For this week’s submission, I chose an article about the controversial issues of incarceration in California. Presently, California is having a tough time deciding whether or not Proposition 47 should be passed in the next November ballot. Proposition 47 would reduce the classification of most “nonserious and nonviolent property and drug crimes” from a felony to a misdemeanor. So, for example, if a burglar who stole small amounts of cash was sentenced to prison, he or she would have a lesser sentence or be simply let go as a result. This proposition also stresses the point that the government will redistribute its money towards education as there have been more prisons than schools opened in the last twenty years and the money spent on each prisoner is almost seven times as much spent on each K-12 student. If the voters support Proposition 47 this November, California will lead the way for other states to make similar moves from incarceration to restoration.
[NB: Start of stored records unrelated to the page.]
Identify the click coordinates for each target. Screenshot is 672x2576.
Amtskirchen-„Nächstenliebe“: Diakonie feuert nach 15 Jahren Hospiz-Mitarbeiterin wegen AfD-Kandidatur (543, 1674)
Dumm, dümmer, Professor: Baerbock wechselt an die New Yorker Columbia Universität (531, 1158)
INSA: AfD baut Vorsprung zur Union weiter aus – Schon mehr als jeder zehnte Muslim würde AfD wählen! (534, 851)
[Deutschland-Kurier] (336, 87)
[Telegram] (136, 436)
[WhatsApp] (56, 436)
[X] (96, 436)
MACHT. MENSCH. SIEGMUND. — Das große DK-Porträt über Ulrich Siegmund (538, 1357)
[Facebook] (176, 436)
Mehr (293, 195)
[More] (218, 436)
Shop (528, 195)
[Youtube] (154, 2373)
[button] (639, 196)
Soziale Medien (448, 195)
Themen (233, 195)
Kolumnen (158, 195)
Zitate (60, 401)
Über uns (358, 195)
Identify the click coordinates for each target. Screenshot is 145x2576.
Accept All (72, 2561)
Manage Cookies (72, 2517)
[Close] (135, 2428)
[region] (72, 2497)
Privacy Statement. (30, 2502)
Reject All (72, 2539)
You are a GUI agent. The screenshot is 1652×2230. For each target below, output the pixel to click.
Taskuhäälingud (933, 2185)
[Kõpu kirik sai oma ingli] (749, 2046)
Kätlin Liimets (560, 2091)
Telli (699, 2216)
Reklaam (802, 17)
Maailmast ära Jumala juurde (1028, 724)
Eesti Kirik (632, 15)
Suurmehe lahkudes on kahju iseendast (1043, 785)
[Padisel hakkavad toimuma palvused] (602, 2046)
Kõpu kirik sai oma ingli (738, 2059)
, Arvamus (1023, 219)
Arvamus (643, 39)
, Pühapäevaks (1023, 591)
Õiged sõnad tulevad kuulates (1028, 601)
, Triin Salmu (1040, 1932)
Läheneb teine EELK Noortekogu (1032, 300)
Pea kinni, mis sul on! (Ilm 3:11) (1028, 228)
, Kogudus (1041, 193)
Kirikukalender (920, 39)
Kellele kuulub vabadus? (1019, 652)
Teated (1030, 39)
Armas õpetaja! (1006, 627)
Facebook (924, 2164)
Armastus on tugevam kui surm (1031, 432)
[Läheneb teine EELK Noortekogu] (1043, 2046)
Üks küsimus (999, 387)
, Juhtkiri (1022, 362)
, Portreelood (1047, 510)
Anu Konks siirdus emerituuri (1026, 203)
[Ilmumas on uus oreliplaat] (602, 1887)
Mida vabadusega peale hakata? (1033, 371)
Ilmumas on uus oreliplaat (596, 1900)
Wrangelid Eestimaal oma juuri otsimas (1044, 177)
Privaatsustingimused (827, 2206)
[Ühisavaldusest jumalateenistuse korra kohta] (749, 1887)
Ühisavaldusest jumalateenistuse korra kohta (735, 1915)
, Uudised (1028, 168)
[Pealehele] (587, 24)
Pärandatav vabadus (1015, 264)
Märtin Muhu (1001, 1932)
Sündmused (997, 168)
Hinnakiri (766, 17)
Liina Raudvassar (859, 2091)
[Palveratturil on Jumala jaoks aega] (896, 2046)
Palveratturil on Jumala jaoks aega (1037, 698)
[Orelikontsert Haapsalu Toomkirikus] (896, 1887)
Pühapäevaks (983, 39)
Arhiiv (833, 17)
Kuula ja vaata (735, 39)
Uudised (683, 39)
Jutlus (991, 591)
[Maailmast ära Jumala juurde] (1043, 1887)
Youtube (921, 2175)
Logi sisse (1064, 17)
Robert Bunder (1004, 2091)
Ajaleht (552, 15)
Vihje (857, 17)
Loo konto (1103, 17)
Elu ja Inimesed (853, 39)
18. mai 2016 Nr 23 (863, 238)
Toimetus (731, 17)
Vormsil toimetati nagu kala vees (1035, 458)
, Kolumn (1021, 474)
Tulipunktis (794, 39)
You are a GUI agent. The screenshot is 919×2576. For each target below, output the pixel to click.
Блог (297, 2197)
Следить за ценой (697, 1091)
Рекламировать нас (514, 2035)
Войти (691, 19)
While this sounds like good news for California, there are issues with this proposition. While at one hand, the government will have more flexibility with their money to reallocate, on the other hand, the prisoners will be let go into the streets and have no place to go. As revealed in chapter four in Michelle Alexander’s The New Jim Crow, ex-convicts face post-prison hardships as they don’t know how to adapt back into society again. There is a racial caste that operates after offenders are released to prevent them from finding work or housing and from paying “hidden” fees associated with their situations. California will have to think two steps ahead in order to resolve this problem. Otherwise, the Black community will be torn apart and be turned against itself because of intensified shame and self-hate.
If students are interested, I’m willing to do a screening of the Kids for Cash film for the class. This is a documentary about two judges who accepted over a million dollars in kickbacks from those who built/managed juvenile detention centers in PA for sending kids there during the 2000’s. Remarkably, even when this story became news in ’08 and ’09 it was given little media coverage.